Do we have a thread for complaints about material? We don’t want to have the nice threads like Boxes that feel right or Show us your bits messed up with our ridiculing of boxes full of air.
Here I have a pair of great examples to start this:
and, well, yeah. You’ve got 157 cards, 42 dice and some cardboard tokens, and it’s a big box generally sold at £40+.
Now I can accept that the card-tray style is useful given that for any single game you’ll be pulling cards out of slots to create the custom setup for that game, but even so, I can’t help thinking that three playing-card cases plus something to hold the dice would make a lovely small-box game. (I’ve sold my copy so I won’t be doing it.)
(In the latest podcast we talked about game prices, and Ren Multimäki reckons it’s definitely still the case that shelving size really matters – if your game is in a small box, the shop puts it on the Small Box Shelf and people complain that it doesn’t cost £10-15 like the other small box games. Personally I’m surprised that face-to-face retail is still so important.)
I’m fairly agnostic on these matters. Quacks (OG box) was ridiculous for box size, but now is crammed with coin capsules and both expansions. Cosmic Encounter even more so, with its six or seven expansions!

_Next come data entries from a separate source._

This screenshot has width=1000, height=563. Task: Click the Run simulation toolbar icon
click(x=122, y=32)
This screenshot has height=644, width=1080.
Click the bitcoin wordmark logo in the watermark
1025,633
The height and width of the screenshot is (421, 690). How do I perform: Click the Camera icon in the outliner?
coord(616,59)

I’d have huge issues if every box size was perfect tailored for its contents. Shelf space would become even more of an issue with every expansion needing space too.

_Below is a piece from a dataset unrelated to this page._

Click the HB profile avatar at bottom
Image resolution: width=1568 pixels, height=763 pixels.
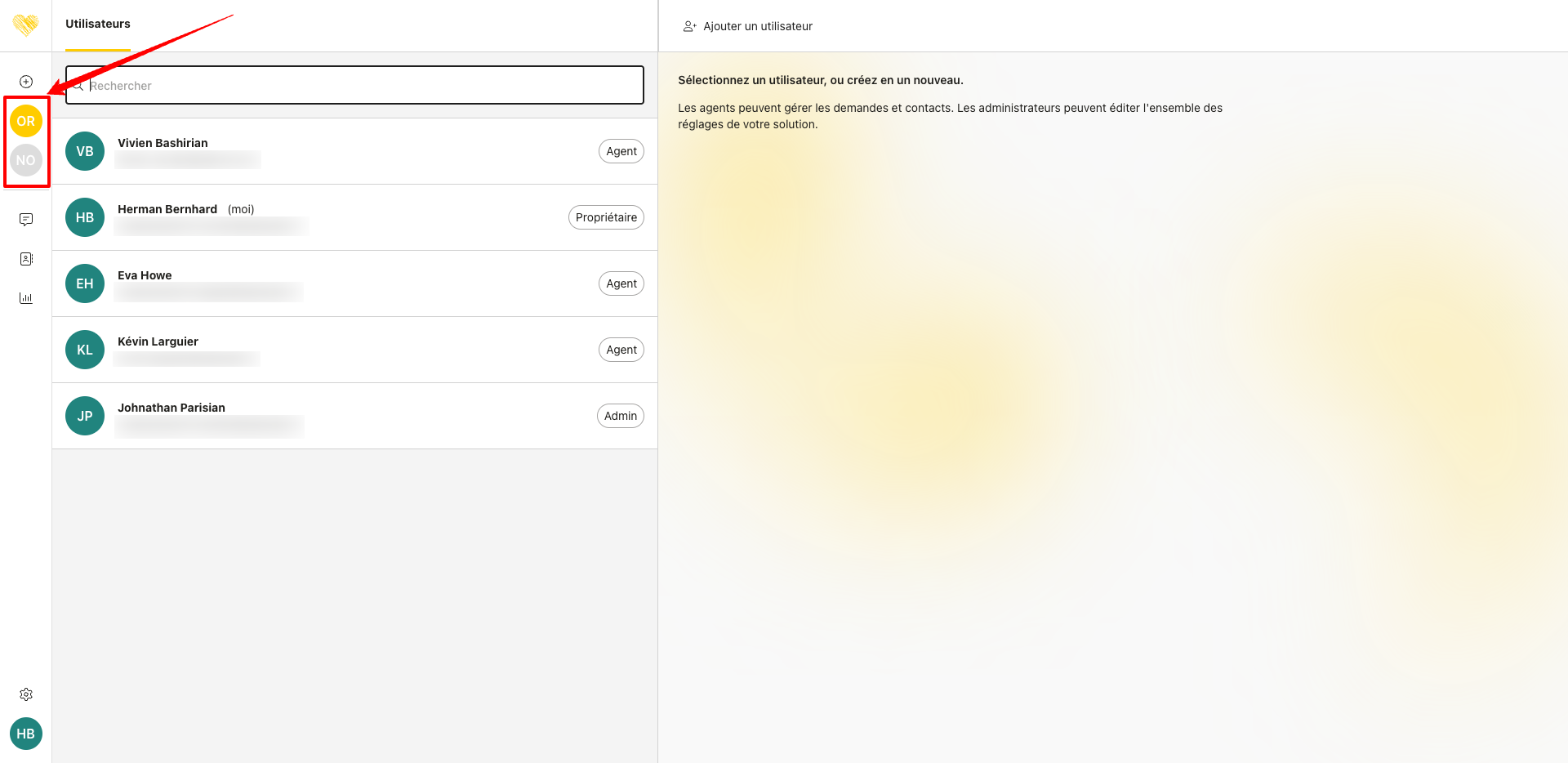[x=26, y=734]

I’d probably go as far to say the only size that really matters is the box depth (controversial I know!). I would love more games in Pax Pamir 2e size boxes, but board size is always going to be the limiting factor for that size.

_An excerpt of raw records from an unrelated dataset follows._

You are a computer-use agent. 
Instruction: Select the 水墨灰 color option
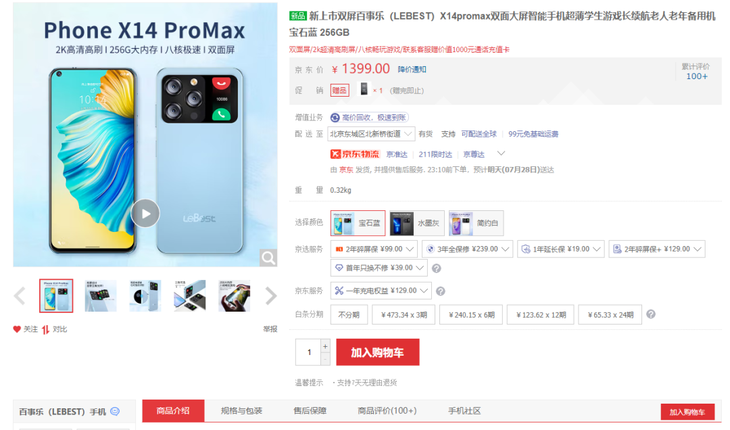pyautogui.click(x=416, y=223)
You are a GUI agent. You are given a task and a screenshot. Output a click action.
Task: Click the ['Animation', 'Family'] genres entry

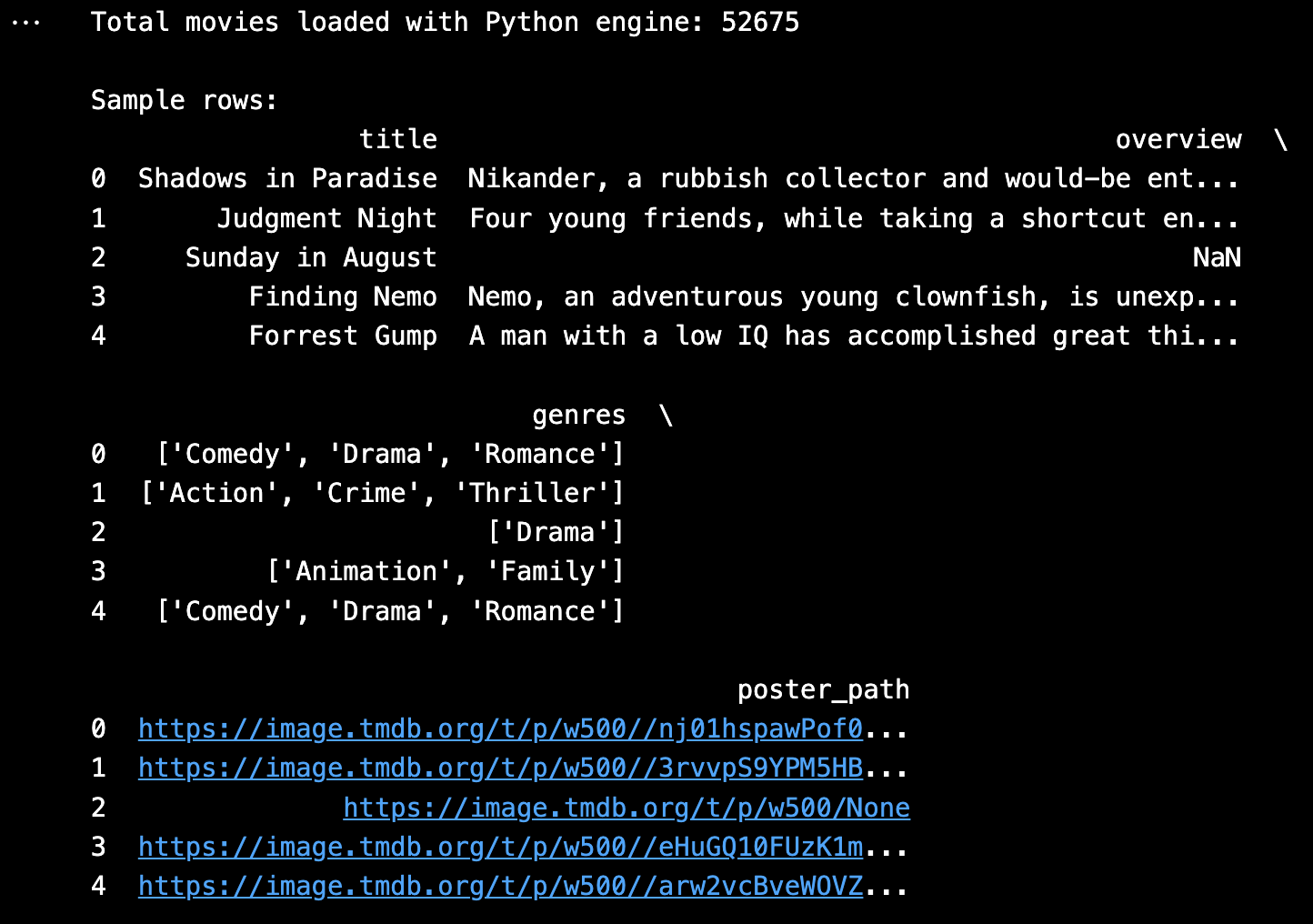click(446, 572)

I’d 100% agree. Three Kingdoms Redux is my favourite to prove it. The area of the top was a normal TTR size however at around 2cm deep it was packed tight. If all manufacturers opted for this style we’d be good. Splendor fails on all accounts. Awkward in every dimension. Wider and thinner would be much better.
What gets me is that the Z-Man box was perfectly sized! And the rulebook and scorepad in the new version aren’t sized to fit the box?? It’s just ridiculous.
The King is Dead. You can make an excuse for the width/height because of the board, but why is it so deep? It’s more than twice as deep as it needs to be.
The new Big Book of Madness expansion. There’s actually a slot under the bigger cards that perfectly fits the little cards!!
“Oh,” I thought to myself, “it’s so it stands nicely alongside the base box.” Nope. It’s not the same height or depth as the base game. It’s just bizarrely shaped for no reason.
A War of Whispers just taunting you for not getting the deluxe version. Empty space is annoying, but a special slot for something you don’t have? Infuriating.
I’d love a cloth board for the King is Dead to make the whole thing smaller. There’s nothing there that needs to be high fidelity, and cloth feels quite thematic for the time period and type of strategizing.
I heard from a friend who backed is that the designer intentionally enlarged the box as a way to justify to your average board game consumers that it cost 30-40 quid or so.
I dont blame him. Ask any retail worker on their opinion of people as consumers.
Don’t get me wrong, I enjoy the game and love the artwork, and I don’t mind what I paid for it, but it is a bit of an unnecessary shelf-hog. I can chuck in my over-sized box for the reprinted Medieval version of Battle Line, and still have plenty of space.
The sort of person who’s likely to be showing great discernment and good taste by reading and posting here probably has quite a few games and cares about how much space they take up. But we’re certainly a minority among game buyers.
But even before my shelves were overflowing I felt hard done by when a big box turned out to hold a small game. It’s a sense of excitement at tearing open the package of infinite possibilities, immediately doused by “is that all there is”. Even the hypothetical customer who buys a €40 game in a big box is surely going to get it home, open it, and wonder “why was that box so big for just two decks of cards?”. Aren’t they?